After another 15 minutes of going from patient to patient, SUMO 41 finally arrives at Kandhar. Once we get permission from the tower, our aircraft heads directly for the crash pad and the waiting crowd of doctors, nurses, and medics. When the aircraft finally comes to a stop, and the ramp goes down, medics start entering the aircraft but are blocked by the body bags in their way. I direct them to take the fallen angels off the aircraft and lay them outside so that we can get to the patients.
After offloading the patients, I jump out and walk over to the fallen angels. Just then, SUMO 41 starts to roll forward, so I grab one of the crash pad NCO’s and tell him to have his soldiers lay on the bags, so the helicopter doesn’t blow them down the runway. He looks at me incredulously, but when he watches me lay on them, he follows suit. There was no way I was going to let my brothers get blown down that runway.

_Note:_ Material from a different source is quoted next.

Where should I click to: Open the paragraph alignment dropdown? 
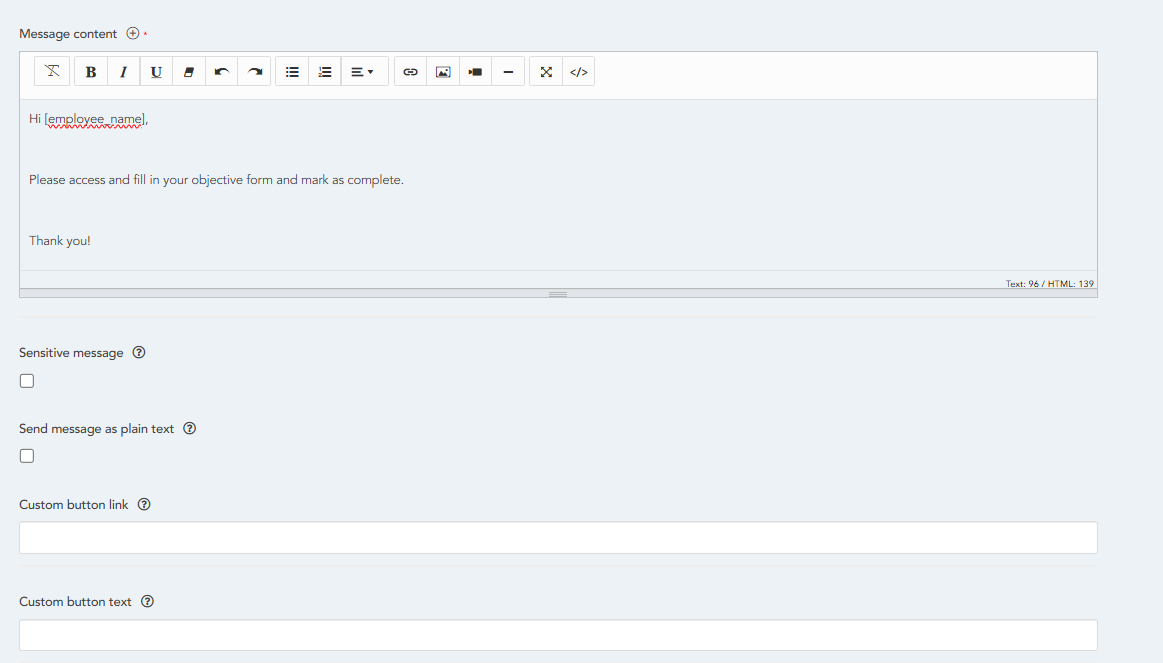point(363,72)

After I escort the fallen angels into the morgue adjacent to the hospital, I stand out in front and take off my flight vest. It feels good to take it off finally. As I’m standing there, catching my breath, a soldier walks up to me and says he’s from my organization. After he identifies himself, he takes me to an empty tent and pulls out a laptop. He asks if I had a message to send back to Bagram. After thinking about it for a few moments, I write:
CW3 John Quinlan
CW3 Hershel McCants Jr.
SGT Adam Wilkinson
SPC Brandon Gordon
SPC Travis Vaughn
TSGT Scott Duffman
PFC Ryan Garbs
PFC Kristofer Thomas
All sensitive items recovered.
But it does follow. When you think you’ve erased all the heartache, all the pain, those memories come rushing back when you least suspect it. As a medic, we do our best to mask that pain, to always be there for those who are sick and in need of help, but who looks after us? Who comes to our rescue?
When I finally came home, broken and tired from all the wars, I was needed one last time, but I wasn’t there. For the first time since I can remember, I was busy healing myself.
But your loss will always follow me.